Sunday, February 26, 2012

I'm Back and Kicking

I haven't posted in a while, and I'm really sorry for that. I've missed writing as much as I've missed knowing that you all were reading. But I'll explain why.

I have been struggling with my body for almost a year now. I know it may not seem like it from pictures, or for anyone who sees me on a daily basis. But I am. My body is fighting my efforts to keep it healthy, fit and toned, despite my constant exercise and healthy diet. I won't get into why this is happening, just know that it is happening and that there is nothing I can do about it. I simply have to deal with it, and hope that it rights itself on its own someday soon.

I didn't want to write much while I was going through this because I honestly felt like a hypocrite. Like, if I can't keep my own body fit, how could I possibly inspire others to do the same?

But recently I've been trying to accept this and learn to love my body again, and I really want to write again. Not only to give everyone my fitness and diet advice that I just love writing about, but also to encourage all of you to love your bodies, NO MATTER WHAT! Whether it's model-fit or cushion-comfortable, our bodies are the only ones we have, and we have to respect and love them just like we would love anything else that carries us through life so strongly and wonderfully.

There is one thing I will say today, and I hope that you all can relate to this with whatever is your own passion in life. I will never stop dancing. I will never stop moving. That is my essence: movement. Even when I can't dance on stage anymore, I know that I will keep dancing in any way I can. I will continue to teach dance as much as possible. I will take every BodyJam, every Zumba and every Dance-fitness class I can find. And I will always dance around my house like a crazy teenager while listening to my favorite punk songs.

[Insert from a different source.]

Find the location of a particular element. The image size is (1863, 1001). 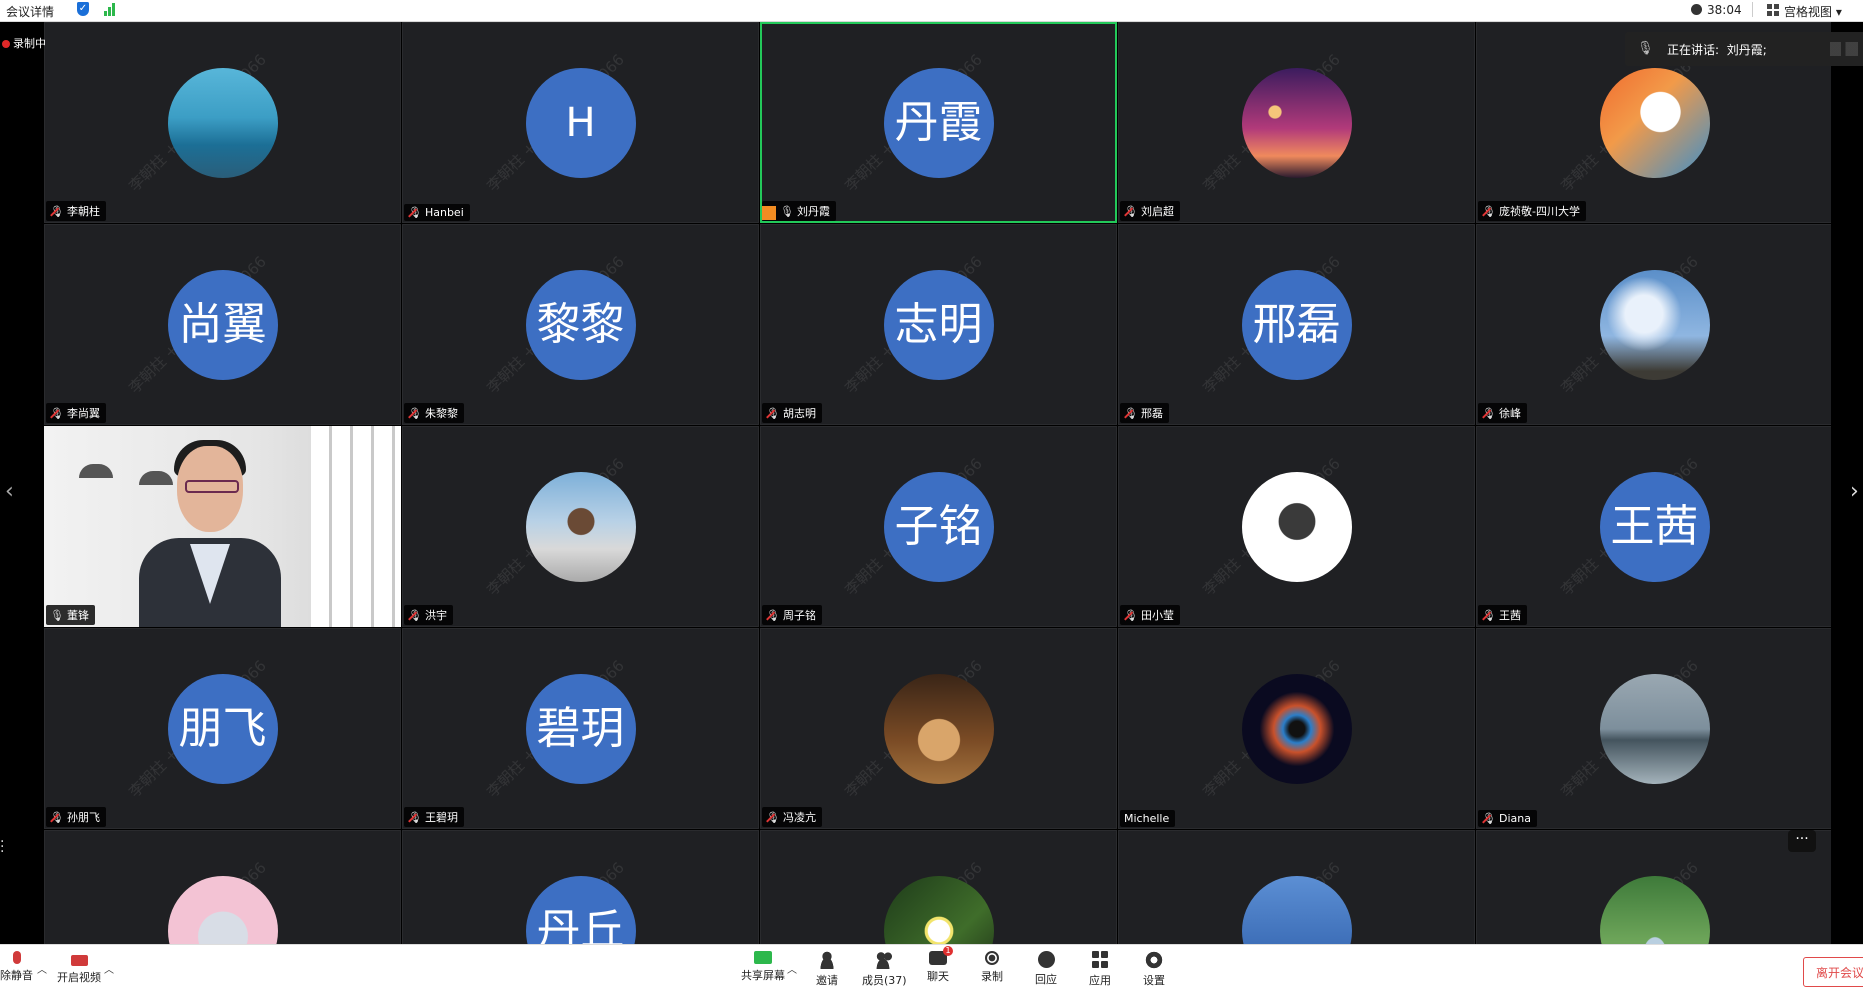

view-mode-dropdown: 宫格视图 ▾ is located at coordinates (1813, 12).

No matter what happens to my body, I know that nothing will take me away from dancing. And I hope that if I learn to love myself as I am right now, my body will right itself and get back to normal. That's how these things work, I think. You have to love yourself before you can see any results from all of your hard work. :)

1 comment:

  1. Hang in there, Jenne. I know the feeling! Your blog is always so inspiring to me and encourages me to get out there and rock it, even on my crappy days! Keep writing and keep being fabulous!